I will say two things about it: 1) The worst part is in your head. Honestly, I was freaking myself out about it unneccesarily, because the actual doing of it was an amazing rush that I will never forget. 2) It is the best rush in the world. You feel like you’re going to keep dropping (it’s a 60 m drop before the rope catches you) but then you get to swing close to the ground and then when you get pulled back up you swing high above the river.
I took a whole bunch of pictures while travelling around on the Kiwi Ex bus and I don’t remember where all of these are, so they’re getting posted in one large batch. Enjoy!
View from my hostel room window of a foothill of the Franz Josef Glacier.
Standing under a waterfall. Not sure where.
First glimpse of one of the lakes around Queenstown. And it just gets better from there.
Some poor bugger about to jump off the Kawarau Bridge. It’s ok though, it’s only 43 m until he hits the river. This is the site of the first commercial bungy jump in the world. Sweet as!
Queenstown Underwater Observatory lets you turn a calm lake into a feeding frenxy, complete with Scaup Ducks, the endemic New Zealand diving duck. It can dive up to 8m!
Further to my post about kayaking in Abel Tasman, here are some pictures of said adventure.
Split Apple Rock.
First time sterning a two person kayak. I think I’ll stick to canoes and single kayaks, thanks much.
Yeah, it was as good being there as it looks. Sunny and warm day, beautiful clear waters.
Rosetta, Mandy, Caroline, Louie, Rachel and me - a good bunch of kayakers.
View from the top, or at least part way. The weather was gorgeous in the morning and only a slight misty rain moved in upon our descent. Quite lucky, given that we’re in the middle of a glacier/rain forest.

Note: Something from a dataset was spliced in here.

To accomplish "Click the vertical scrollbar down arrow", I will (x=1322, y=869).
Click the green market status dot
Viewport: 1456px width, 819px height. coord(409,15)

One of several ice tunnels we slid, crawled and climbed through. The brilliant blue colour is due to the pressure the ice is under. The more pressure, the deeper the blue. The top of the glacier is covered in snow the consistency of party ice and is called the sun crust. Basically, the sun can’t just melt the ice so what happens is a decompression followed by melting.